- What is needed
Word for word, restate the lines from the one containing "You are a GUI" through the last line of the material, and include no pictures.

>>

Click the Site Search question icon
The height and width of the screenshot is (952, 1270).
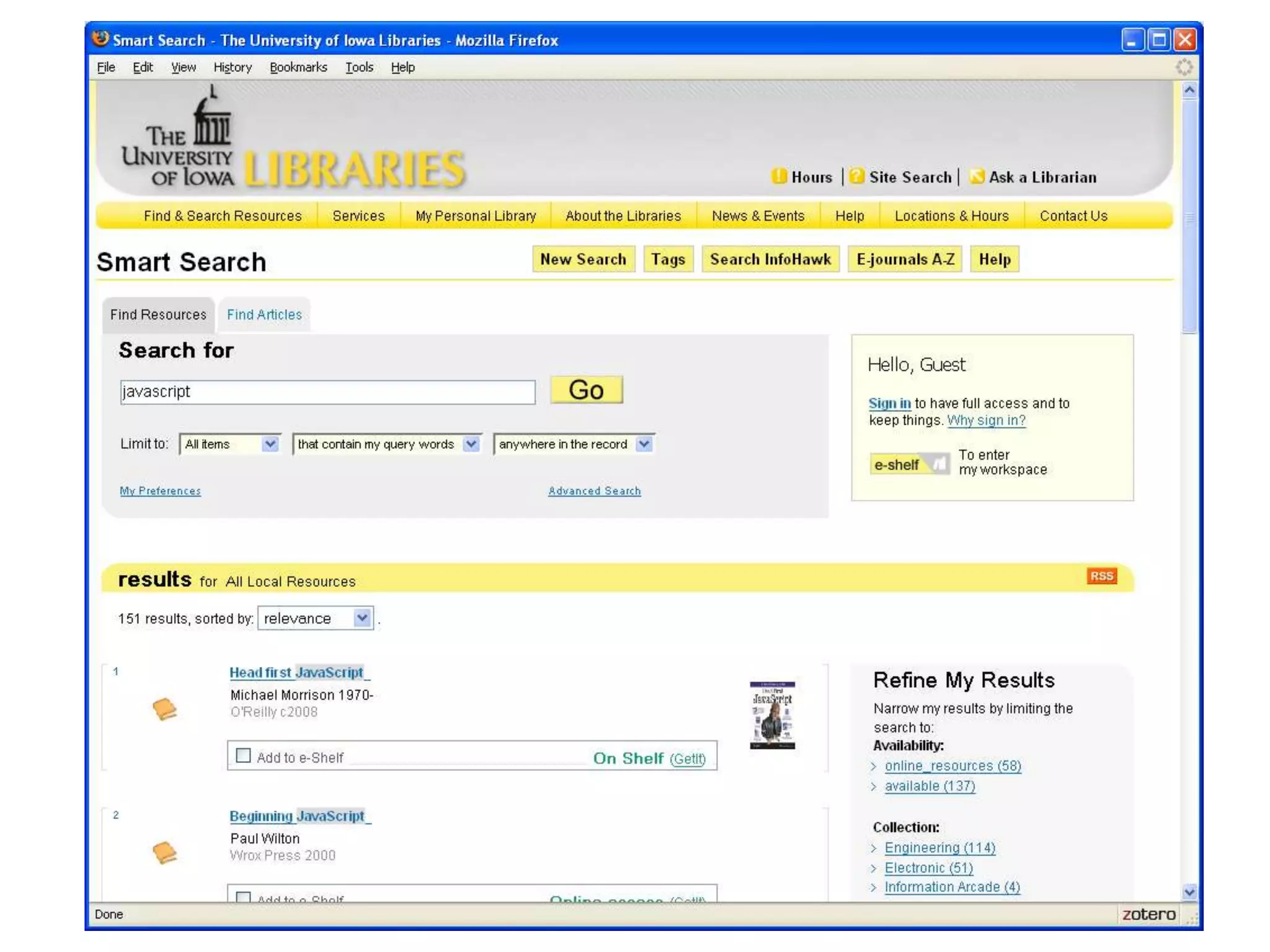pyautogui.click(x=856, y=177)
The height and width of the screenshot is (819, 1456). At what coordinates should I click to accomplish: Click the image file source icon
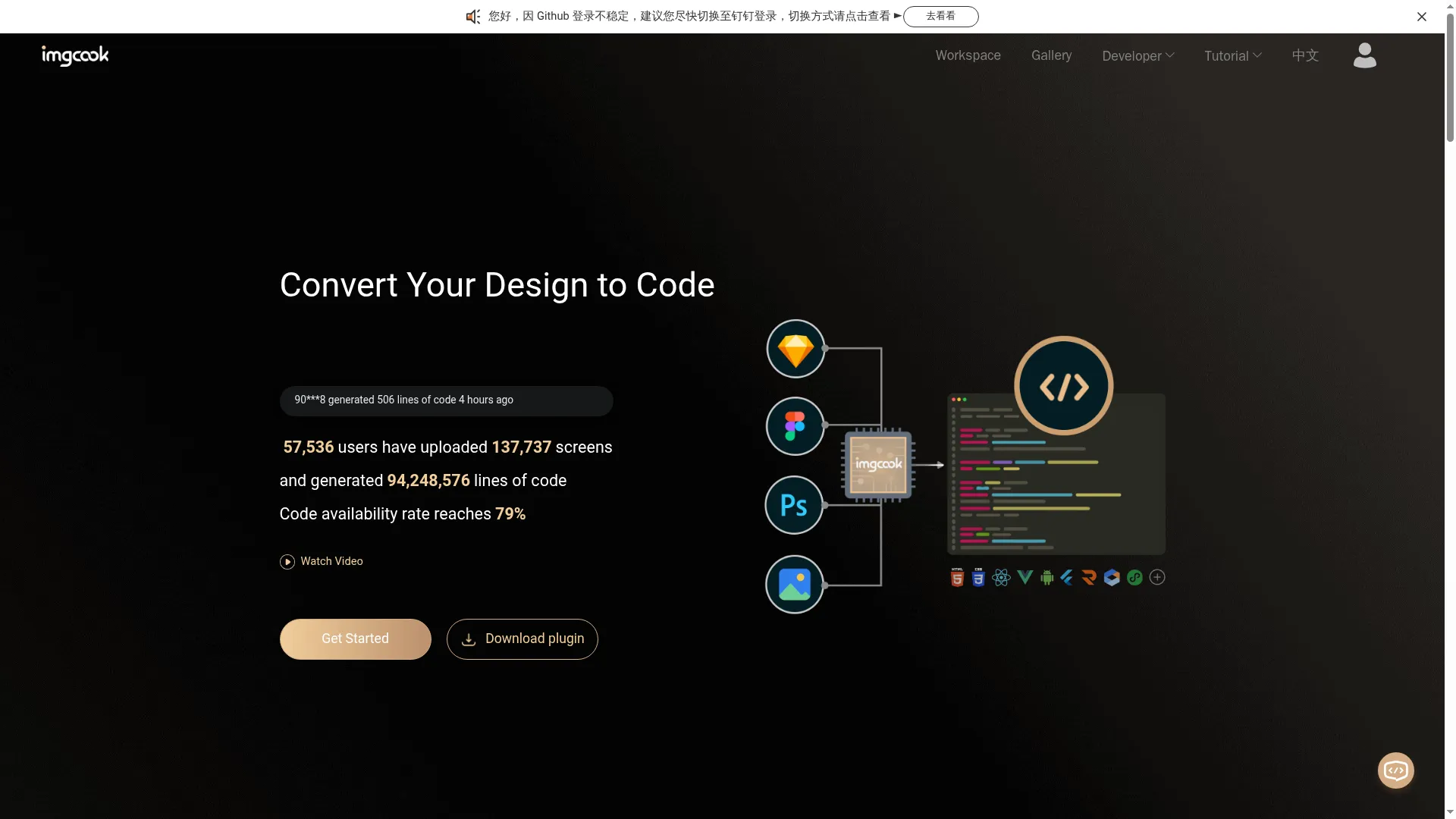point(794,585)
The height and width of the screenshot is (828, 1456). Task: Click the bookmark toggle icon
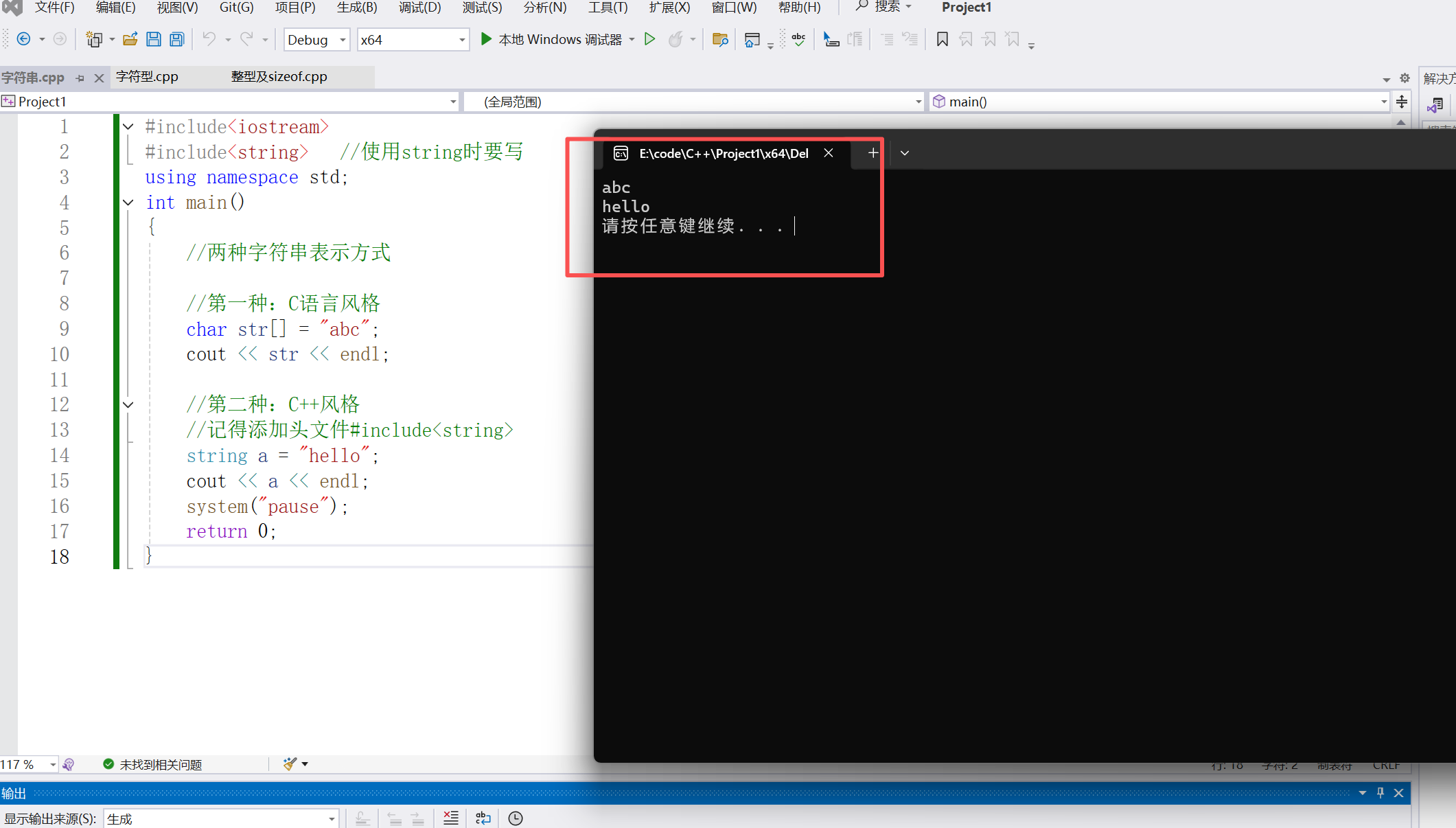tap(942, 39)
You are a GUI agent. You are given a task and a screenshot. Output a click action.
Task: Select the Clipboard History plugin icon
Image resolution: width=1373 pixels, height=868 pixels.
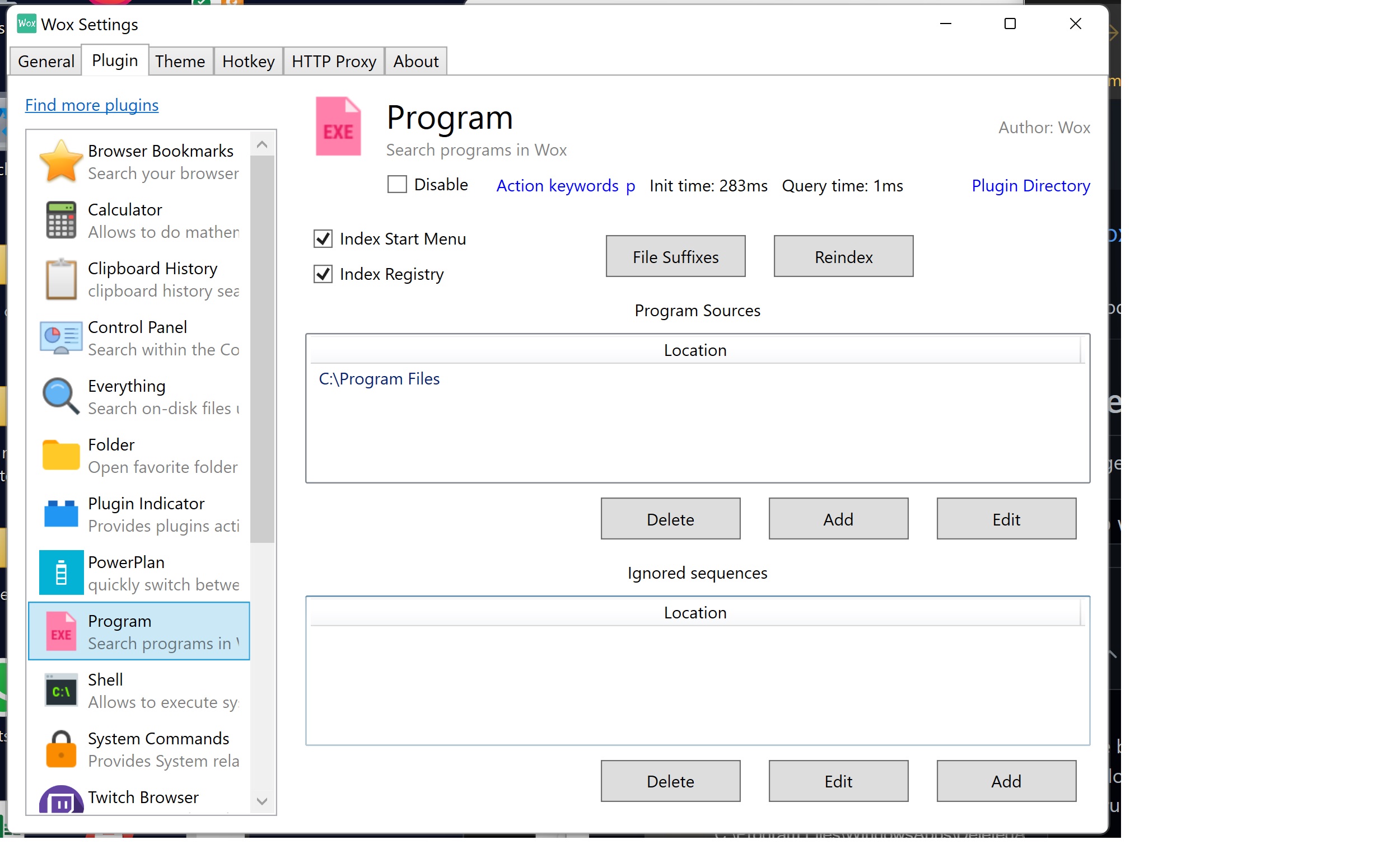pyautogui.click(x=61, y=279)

<<

- Written reply
You are a GUI agent. You are given a task and a screenshot. Output a click action.
Task: Select the Clipboard History plugin icon
Image resolution: width=1373 pixels, height=868 pixels.
pyautogui.click(x=61, y=279)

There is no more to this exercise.